Exercise details >> What lines in the records below contain the string "title"? Copy every one.

Supplied material >>

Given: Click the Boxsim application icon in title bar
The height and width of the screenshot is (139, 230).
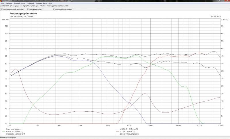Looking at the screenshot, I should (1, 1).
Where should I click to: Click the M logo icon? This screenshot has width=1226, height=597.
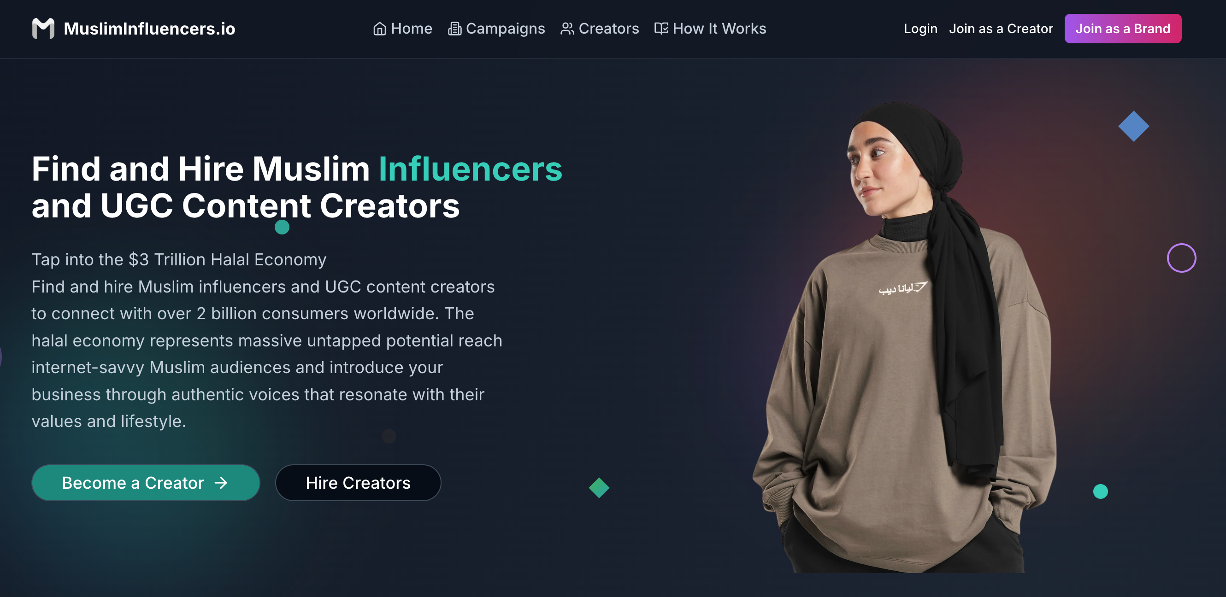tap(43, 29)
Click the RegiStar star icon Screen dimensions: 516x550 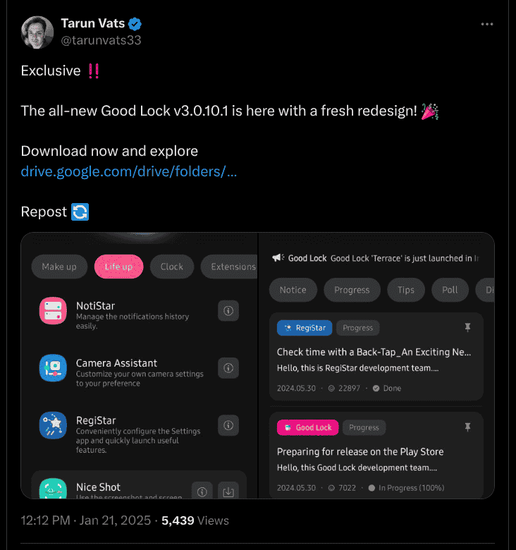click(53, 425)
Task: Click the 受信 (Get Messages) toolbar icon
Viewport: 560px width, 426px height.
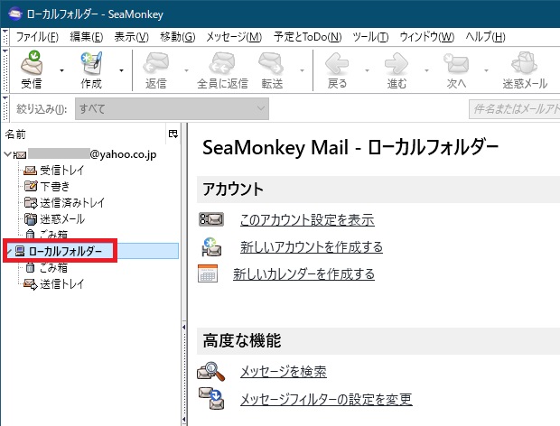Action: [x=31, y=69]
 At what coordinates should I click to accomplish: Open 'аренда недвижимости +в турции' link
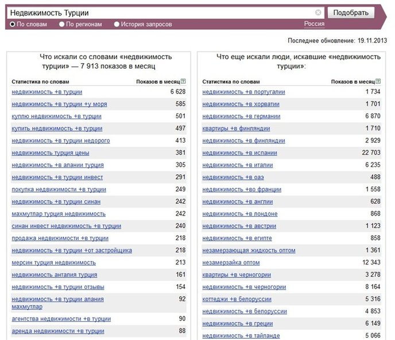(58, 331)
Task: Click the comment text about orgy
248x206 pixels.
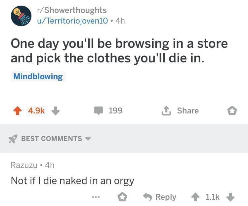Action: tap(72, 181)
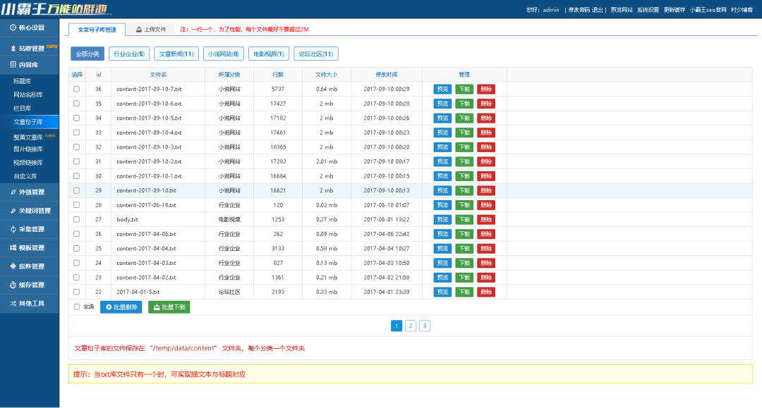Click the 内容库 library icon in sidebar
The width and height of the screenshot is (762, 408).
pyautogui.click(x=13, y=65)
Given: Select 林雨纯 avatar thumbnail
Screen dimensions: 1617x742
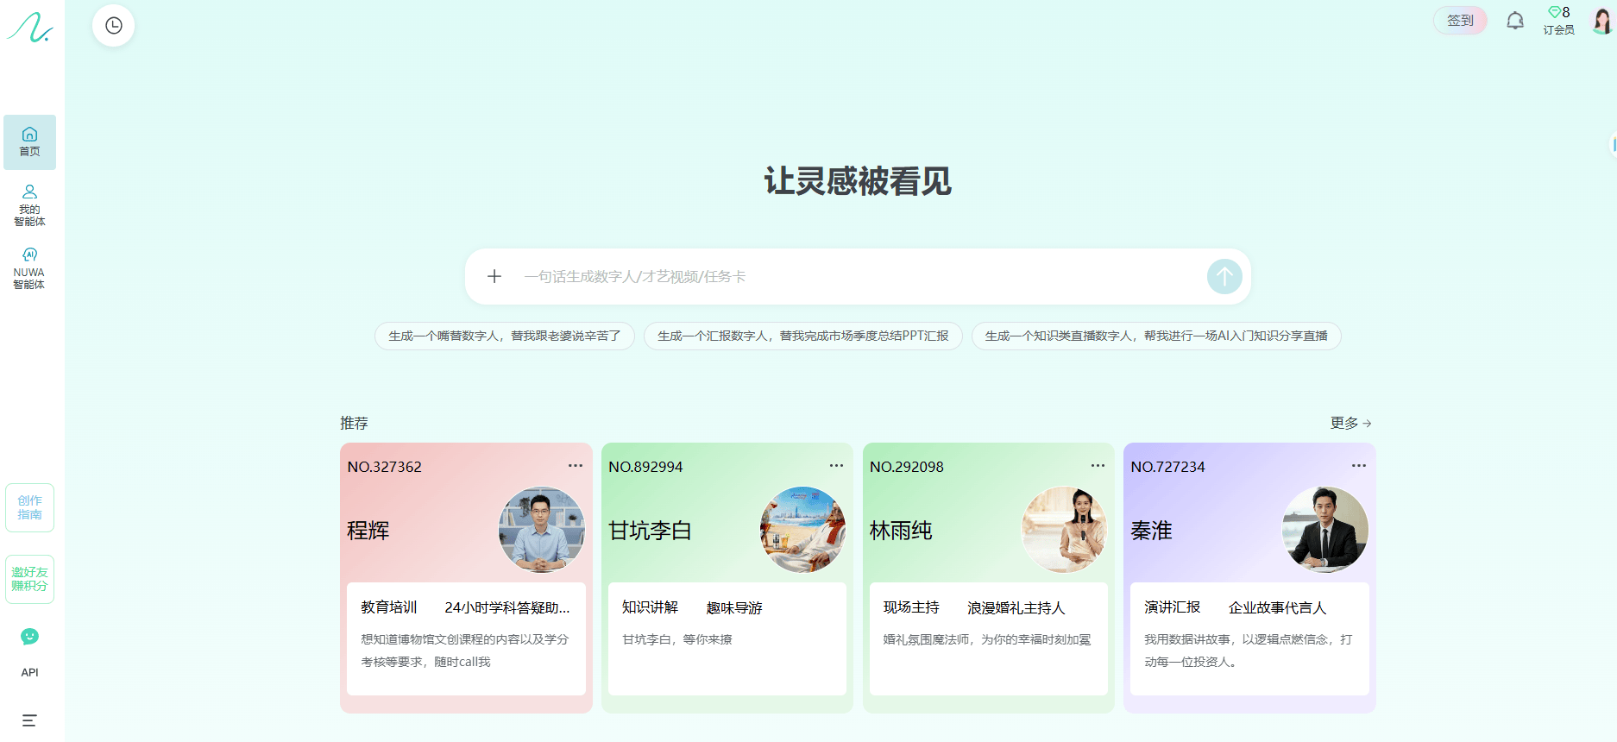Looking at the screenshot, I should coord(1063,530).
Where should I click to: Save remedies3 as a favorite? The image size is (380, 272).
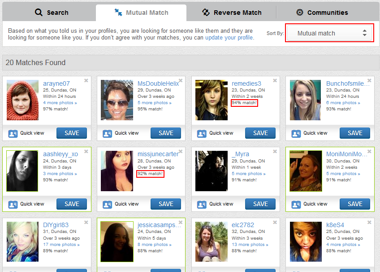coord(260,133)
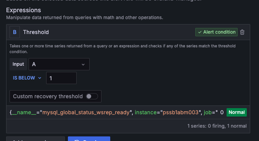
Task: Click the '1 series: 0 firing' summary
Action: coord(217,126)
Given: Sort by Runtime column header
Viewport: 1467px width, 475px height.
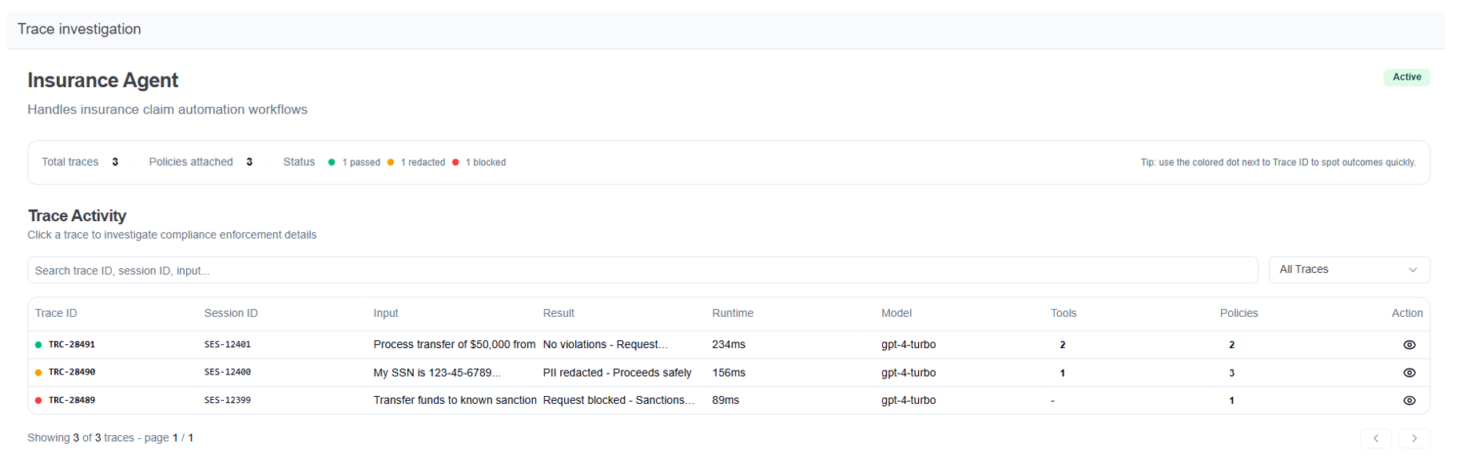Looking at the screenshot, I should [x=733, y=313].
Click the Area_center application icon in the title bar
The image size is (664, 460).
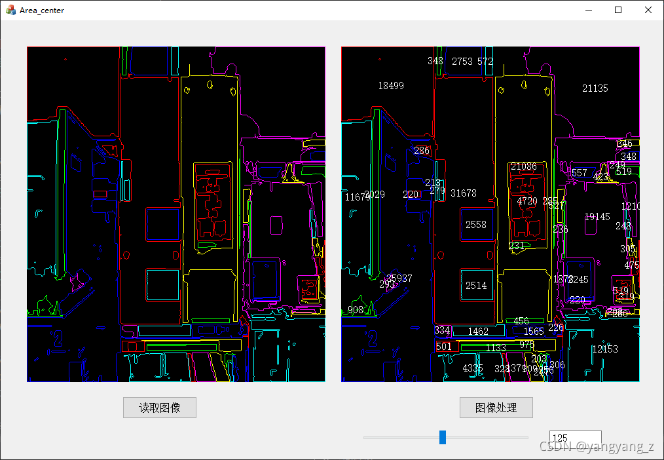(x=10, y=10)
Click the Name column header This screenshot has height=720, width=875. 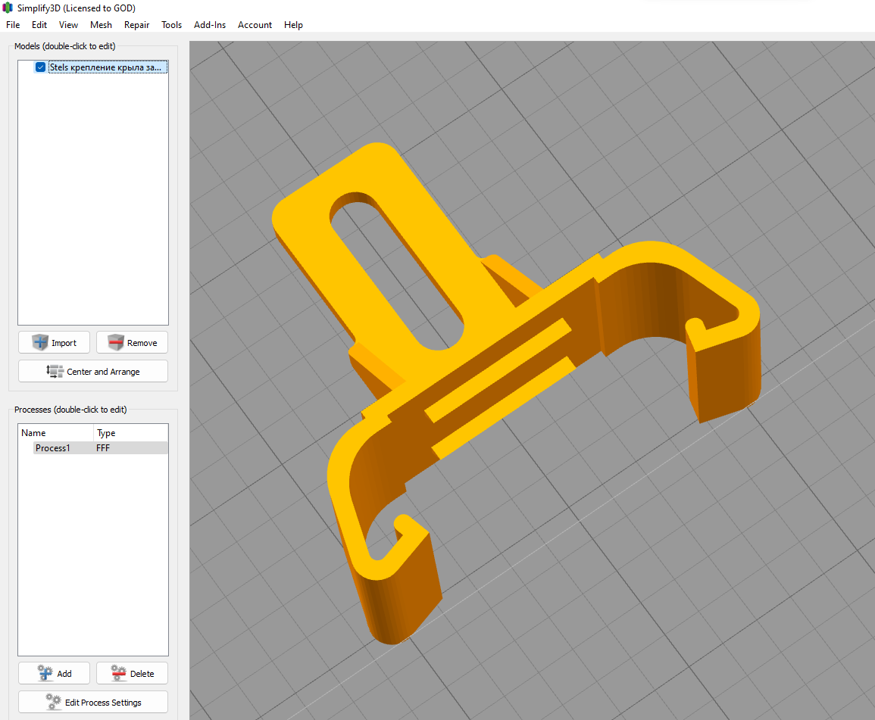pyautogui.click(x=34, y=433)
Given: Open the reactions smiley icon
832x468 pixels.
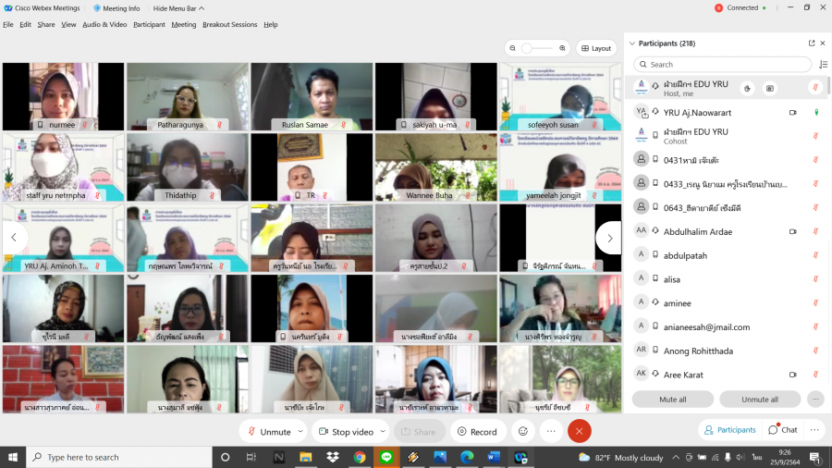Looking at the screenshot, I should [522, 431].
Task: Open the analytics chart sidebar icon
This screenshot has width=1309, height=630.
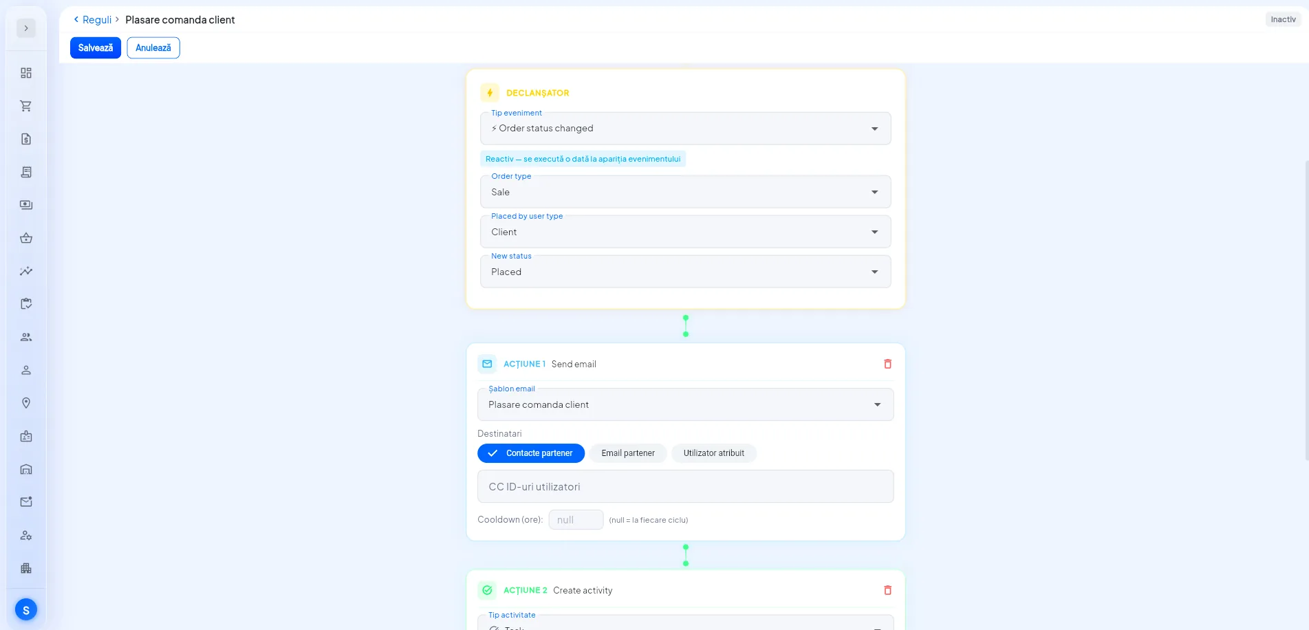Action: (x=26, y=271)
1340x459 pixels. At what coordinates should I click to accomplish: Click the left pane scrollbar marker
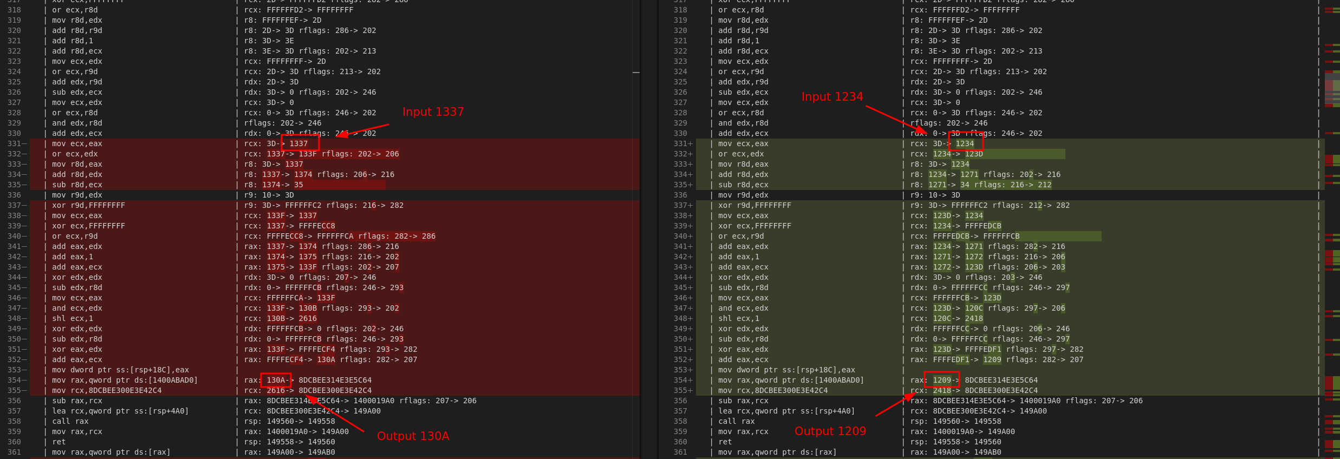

Task answer >>
Given: Click the Boxsim application icon in title bar
Click the Area_center application icon in the title bar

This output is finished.